En términos de comunicación no verbal, ese aguante tenía un valor político. El gesto de Trump, al atraer al otro hacia sí, convierte el saludo en un campo de fuerza: quien cede el equilibrio, cede parte del estatus y, al estirar al interlocutor, le hace perder —casi siempre— el equilibrio, aunque sea levemente. Es una percepción rápida, fugaz, pero genera una idea en la opinión pública —y en esa persona— sobre quién manda y quién obedece. Sobre quién es el fuerte y quién es el débil.
Además, había en Trump una necesidad especial por mostrar fuerza física, por exhibirla, después de que le haya sido diagnosticada una insuficiencia venosa crónica y en plena discusión pueril y fantasiosa sobre la inmortalidad y la longevidad, tal y como quedó expuesta en la conversación desvelada recientemente entre Vladímir Putin y el líder chino Xi Jinping. Los autócratas no se conforman con el poder: necesitan que sean duraderos, permanentes y eternos, si fuera posible. Trump quiere parecer en plena forma.

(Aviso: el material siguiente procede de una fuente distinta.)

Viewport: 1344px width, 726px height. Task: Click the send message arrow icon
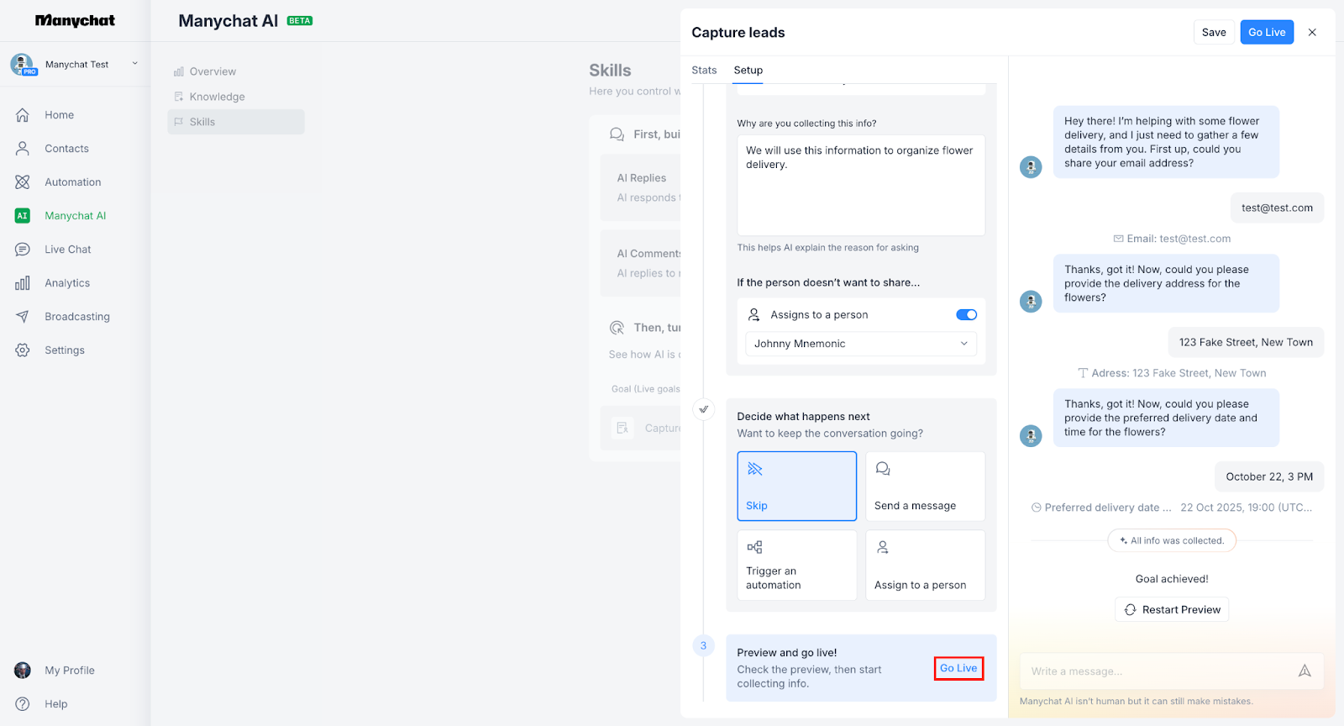click(x=1304, y=671)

En cualquier caso, Trump está rediseñando el poder del mundo, y lo hace en todas sus manifestaciones. Sean militares, económicas o políticas. También simbólicas, o especialmente simbólicas. Por ejemplo, en la negociación que finalmente ha concluido con un acuerdo de paz entre Israel y Hamás, Trump ha apostado por la diplomacia paralela de su estilo de hacer negocios en detrimento de la diplomacia profesional. El presidente dio autonomía a su yerno, Jared Kushner, y al enviado de la Casa Blanca a Oriente Próximo, el multimillonario Steve Witkoff, en una negociación que incluyó tácticas más propias de los negocios de familia que de la diplomacia internacional. Aplicaron técnicas inspiradas en las reglas de oro de su libro más famoso, El arte de la negociación (1987).

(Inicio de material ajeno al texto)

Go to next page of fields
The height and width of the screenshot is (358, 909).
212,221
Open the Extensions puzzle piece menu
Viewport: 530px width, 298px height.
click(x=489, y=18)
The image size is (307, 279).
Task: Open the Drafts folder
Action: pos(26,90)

Y así, con todo. Los saludos de Trump son la escenificación litúrgica del abandono definitivo del soft power (el poder blando que ha caracterizado las administraciones demócratas que ejercen su poder con la disuasión y la colaboración) para sustituirlo por el hard power, donde el poder se impone sin matices, en una estrategia donde la política —y la vida social— es solo un juego de ganadores y perdedores. Esa visión, tan tentadora como corrosiva, tiene nombre: mentalidad de suma cero. Su lógica es simple: si alguien gana, otro pierde. Mejor dicho: para que alguien gane, el otro debe perder. Y si es posible, mejor que pierda de manera humillante. Eso es Trump: del saludo al pulso sin empate; de la diplomacia multilateral y la cortesía educada a la fuerza unilateral y el dominio zafio y vejatorio, especialmente con los aliados, como hemos visto en Egipto. Un mundo rediseñado a la medida de su personalidad. Trump le ha lanzado un pulso al mundo. Y de momento, lo está ganando.